Il sindaco commenta il ricorso dei suoi avversari sull’elezione poi respinto dai giudici del Tar
CRECCHIO. «É un ricorso figlio di un clima avvelenato che da tempo si respira in paese. Ma la sentenza non è affatto sorprendente, perché il Tar ha deciso nell'unico modo che ci si poteva aspettare in quanto il ricorso del mio avversario era davvero inammissibile». Commenta così il riconfermato sindaco Nicolino Di Paolo la pronuncia del Tribunale amministrativo regionale, sezione staccata di Pescara, che venerdì scorso ha di fatto spento definitivamente i riflettori sugli strascichi giudiziari del dopo elezioni comunali del 25 maggio, quando il candidato a sindaco di Crecchio futura Luigi D'Alessandro aveva proposto ricorso chiedendo di annullare la consultazione. Secondo D'Alessandro, sul vantaggio di 31 voti totalizzato dal sindaco uscente (1.080 voti contro 1.049) aveva pesato in modo decisivo la partecipazione di diciotto residenti rumeni iscritti nelle liste di cittadini comunitari con diritto a esprimere la preferenza nell'urna. «É stato fin troppo chiaro, dall'inizio», argomenta Di Paolo, «che i miei avversari puntavano a far passare la tesi del voto rumeno come ago della bilancia nel risultato dello spoglio. Cioè, se fossero stati annullati quei diciotto voti, che costituivano oltre la metà del divario tra noi e loro, automaticamente le elezioni avrebbero dovuto essere ripetute». Ma il ricorso verteva, avverte il sindaco, «sul diritto al voto per quegli elettori, che secondo il mio avversario non avevano firmato di proprio pugno la richiesta di ammissione nelle liste aggiuntive. Ho trovato questo ragionamento molto stravagante», prosegue Di Paolo, «perché, al di là della questione della firma, questi residenti si sono poi recati al seggio e hanno imbucato la scheda delle amministrative nell'urna. Hanno cioè votato, rivelando così in modo inequivocabile di voler partecipare alle nostre elezioni. Un particolare, ho sempre pensato fin da quando mi venne notificato il ricorso, che avrebbe troncato qualsiasi qualsiasi discussione».
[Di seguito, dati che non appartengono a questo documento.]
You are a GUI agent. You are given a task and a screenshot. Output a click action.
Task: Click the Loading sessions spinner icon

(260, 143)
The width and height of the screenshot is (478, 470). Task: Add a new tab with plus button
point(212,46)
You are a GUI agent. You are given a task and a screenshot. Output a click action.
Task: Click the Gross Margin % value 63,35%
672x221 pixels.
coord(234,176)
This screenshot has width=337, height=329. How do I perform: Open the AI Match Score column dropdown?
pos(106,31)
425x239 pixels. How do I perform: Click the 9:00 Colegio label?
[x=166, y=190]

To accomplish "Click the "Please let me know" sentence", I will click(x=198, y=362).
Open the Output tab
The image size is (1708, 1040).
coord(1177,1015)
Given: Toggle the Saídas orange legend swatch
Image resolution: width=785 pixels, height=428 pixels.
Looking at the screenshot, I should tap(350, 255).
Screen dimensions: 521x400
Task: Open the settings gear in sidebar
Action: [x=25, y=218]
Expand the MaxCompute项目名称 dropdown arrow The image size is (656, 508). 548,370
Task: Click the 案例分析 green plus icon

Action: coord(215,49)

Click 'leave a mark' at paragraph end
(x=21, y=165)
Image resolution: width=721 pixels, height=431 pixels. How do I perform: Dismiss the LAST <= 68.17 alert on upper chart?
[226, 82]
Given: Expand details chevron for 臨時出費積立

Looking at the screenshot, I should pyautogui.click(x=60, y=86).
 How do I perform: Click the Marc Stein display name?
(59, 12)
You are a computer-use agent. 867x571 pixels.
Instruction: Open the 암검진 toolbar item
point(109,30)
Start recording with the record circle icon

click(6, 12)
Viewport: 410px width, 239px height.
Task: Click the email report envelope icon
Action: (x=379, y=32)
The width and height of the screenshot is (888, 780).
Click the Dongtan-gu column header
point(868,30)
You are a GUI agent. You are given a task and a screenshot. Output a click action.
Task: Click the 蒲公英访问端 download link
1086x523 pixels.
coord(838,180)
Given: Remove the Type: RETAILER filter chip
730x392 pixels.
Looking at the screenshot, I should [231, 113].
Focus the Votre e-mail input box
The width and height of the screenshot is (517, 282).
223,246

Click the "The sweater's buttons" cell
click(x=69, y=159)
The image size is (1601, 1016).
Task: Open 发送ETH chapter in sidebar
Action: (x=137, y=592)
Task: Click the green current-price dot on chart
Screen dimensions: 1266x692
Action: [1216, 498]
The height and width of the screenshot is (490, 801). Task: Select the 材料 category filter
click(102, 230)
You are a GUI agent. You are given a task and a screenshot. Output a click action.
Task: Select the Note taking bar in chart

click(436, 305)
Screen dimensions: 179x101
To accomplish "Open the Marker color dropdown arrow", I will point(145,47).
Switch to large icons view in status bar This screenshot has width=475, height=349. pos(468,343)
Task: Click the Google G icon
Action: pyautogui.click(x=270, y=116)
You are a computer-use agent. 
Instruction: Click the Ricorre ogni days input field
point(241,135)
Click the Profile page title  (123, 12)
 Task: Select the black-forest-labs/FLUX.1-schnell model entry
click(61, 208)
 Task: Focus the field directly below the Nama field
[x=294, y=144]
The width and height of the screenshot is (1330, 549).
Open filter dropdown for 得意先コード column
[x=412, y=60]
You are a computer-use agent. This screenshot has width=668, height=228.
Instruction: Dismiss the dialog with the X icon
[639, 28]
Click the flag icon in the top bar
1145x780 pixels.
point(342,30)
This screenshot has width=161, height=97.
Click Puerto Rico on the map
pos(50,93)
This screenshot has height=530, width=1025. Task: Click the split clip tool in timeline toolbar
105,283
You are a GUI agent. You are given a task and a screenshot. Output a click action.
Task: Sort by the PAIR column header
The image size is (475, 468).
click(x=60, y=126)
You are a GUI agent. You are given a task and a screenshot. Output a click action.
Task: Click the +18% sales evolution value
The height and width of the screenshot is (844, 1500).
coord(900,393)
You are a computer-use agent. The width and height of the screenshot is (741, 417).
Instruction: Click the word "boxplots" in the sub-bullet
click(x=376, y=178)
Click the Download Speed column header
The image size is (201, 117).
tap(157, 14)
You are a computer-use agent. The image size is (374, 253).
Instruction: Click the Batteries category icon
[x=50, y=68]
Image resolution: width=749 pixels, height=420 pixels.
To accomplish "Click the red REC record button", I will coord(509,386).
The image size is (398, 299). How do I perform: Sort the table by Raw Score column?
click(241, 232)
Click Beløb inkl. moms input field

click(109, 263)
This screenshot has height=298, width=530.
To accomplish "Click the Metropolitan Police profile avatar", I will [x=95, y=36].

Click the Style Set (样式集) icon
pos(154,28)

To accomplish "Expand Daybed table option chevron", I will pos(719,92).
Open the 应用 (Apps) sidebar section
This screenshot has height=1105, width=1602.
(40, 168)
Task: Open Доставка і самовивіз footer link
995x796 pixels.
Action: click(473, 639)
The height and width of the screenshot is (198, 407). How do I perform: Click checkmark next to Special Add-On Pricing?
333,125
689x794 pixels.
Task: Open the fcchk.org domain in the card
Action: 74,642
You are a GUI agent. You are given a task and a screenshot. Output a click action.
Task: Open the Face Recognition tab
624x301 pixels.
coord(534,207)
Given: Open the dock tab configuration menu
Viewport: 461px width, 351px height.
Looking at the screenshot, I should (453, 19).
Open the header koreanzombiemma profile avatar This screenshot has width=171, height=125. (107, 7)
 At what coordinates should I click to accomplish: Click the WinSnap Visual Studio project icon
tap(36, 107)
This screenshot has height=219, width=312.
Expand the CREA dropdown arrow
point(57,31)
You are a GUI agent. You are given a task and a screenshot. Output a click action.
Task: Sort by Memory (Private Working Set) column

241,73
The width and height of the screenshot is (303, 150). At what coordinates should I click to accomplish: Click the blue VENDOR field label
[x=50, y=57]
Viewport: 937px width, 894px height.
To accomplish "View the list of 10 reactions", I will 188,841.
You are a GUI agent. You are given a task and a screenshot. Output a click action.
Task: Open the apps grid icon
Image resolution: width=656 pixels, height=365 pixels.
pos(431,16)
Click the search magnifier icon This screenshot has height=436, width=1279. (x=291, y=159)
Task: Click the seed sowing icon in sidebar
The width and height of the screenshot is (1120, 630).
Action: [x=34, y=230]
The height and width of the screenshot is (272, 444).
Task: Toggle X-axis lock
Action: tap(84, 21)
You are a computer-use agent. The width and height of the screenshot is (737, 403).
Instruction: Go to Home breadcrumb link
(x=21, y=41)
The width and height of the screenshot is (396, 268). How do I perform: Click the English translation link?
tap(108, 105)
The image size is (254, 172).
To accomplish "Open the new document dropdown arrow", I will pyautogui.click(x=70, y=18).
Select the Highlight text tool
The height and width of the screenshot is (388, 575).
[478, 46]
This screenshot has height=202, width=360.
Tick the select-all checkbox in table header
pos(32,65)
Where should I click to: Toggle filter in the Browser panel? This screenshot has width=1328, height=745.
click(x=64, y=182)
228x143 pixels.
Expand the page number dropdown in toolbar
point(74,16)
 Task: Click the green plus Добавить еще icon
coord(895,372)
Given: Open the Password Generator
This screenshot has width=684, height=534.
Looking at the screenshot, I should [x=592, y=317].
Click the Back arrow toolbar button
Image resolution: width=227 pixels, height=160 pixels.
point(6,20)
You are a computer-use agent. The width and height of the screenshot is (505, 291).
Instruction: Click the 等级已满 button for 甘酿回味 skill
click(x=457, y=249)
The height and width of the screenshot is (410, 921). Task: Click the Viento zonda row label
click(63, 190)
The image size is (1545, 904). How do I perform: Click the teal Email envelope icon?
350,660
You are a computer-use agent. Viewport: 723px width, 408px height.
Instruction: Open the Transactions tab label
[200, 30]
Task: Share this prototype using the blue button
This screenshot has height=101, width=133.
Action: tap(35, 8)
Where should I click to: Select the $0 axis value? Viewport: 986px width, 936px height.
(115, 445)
Un'ulteriore riprova, secondo Di Paolo, che i rumeni intendevano prendere parte alle consultazioni, «sta nel fatto che gli undici rumeni di cui era stata messa in dubbio l'autenticità della firma si sono costituiti nel giudizio davanti al Tar insieme ai nostri consiglieri eletti, in quella stessa sede in cui si tentava di mettere in dubbio il loro coinvolgimento attivo, fino al momento elettorale, nelle vicende della nostra comunità».
L'inammissibilità stabilita dal Tar si riferisce invece all'incidenza di quei voti sull'esito finale, che non sarebbe stato inficiato dall'annullamento delle schede. «É proprio qui il punto», annota Di Paolo, «giacché l'autore del ricorso voleva insinuare, è evidente, che questi stranieri avrebbero votato tutti per la mia lista, determinandone la vittoria. Ma nessun giudizio davanti a un Tar potrebbe mai appurare la verità, dal momento che il voto è segreto. E in ogni caso, anche undici voti annullati non avrebbero spostato il risultato finale, poiché è chiaro che all'annullamento non conseguiva l'attribuzione alla lista dei nostri avversari».